◆ **EXERCISE AIM**: Report only how many lines below include "named".

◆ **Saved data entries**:
========================================
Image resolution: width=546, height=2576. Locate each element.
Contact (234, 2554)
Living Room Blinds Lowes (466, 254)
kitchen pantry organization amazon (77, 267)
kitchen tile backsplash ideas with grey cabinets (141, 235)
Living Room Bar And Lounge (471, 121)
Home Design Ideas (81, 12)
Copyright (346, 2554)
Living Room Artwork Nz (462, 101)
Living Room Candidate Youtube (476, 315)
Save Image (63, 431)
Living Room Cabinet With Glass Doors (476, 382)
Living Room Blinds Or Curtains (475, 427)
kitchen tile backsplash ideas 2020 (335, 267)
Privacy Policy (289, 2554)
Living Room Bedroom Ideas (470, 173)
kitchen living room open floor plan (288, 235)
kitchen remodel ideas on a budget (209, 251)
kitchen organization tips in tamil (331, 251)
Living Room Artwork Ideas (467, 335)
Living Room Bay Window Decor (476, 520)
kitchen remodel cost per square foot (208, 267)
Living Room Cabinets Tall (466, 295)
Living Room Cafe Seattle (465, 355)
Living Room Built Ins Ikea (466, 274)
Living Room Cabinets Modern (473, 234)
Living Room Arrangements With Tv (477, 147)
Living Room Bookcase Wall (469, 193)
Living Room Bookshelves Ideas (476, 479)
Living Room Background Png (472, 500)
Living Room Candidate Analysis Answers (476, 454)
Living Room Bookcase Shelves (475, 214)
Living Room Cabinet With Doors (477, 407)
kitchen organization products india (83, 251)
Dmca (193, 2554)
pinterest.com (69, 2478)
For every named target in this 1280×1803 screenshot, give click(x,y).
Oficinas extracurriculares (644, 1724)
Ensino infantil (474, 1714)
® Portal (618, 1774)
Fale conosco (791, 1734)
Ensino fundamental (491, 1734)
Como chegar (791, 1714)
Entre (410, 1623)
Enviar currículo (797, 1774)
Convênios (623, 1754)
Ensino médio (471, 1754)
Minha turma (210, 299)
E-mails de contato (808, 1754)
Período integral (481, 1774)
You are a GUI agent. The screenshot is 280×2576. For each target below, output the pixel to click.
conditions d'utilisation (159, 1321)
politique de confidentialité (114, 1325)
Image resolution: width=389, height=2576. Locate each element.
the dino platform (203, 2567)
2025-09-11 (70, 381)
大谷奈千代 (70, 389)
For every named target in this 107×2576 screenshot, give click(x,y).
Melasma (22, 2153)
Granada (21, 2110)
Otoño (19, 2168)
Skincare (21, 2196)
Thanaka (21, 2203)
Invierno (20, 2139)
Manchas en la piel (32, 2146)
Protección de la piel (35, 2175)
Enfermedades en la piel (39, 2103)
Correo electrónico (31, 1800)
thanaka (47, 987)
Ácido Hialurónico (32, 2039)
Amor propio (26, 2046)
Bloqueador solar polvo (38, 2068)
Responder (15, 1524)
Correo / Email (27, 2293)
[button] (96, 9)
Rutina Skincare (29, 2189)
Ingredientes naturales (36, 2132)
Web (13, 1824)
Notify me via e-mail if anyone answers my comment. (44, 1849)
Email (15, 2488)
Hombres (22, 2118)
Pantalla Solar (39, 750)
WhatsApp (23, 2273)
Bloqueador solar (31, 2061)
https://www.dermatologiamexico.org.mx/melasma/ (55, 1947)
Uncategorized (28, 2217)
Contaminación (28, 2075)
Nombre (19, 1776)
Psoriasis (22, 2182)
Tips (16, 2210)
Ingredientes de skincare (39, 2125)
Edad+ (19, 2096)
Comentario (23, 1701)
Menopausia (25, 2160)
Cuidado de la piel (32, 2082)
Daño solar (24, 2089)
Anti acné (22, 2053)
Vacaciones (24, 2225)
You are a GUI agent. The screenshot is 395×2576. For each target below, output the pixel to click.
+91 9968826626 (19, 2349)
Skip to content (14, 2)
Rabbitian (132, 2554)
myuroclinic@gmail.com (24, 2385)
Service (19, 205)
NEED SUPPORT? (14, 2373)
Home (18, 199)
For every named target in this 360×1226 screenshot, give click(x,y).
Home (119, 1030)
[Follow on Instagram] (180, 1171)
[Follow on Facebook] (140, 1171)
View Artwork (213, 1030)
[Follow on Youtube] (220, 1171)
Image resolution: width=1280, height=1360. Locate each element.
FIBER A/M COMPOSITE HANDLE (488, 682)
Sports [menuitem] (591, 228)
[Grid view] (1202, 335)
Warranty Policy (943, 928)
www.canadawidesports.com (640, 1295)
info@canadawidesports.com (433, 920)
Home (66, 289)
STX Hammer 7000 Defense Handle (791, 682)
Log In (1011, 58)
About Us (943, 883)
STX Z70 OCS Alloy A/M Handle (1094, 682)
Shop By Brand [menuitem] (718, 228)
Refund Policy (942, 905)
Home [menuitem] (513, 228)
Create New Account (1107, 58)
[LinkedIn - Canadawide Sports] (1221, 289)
========================================
◆ **RESPONSE TO THIS EXERCISE**: 3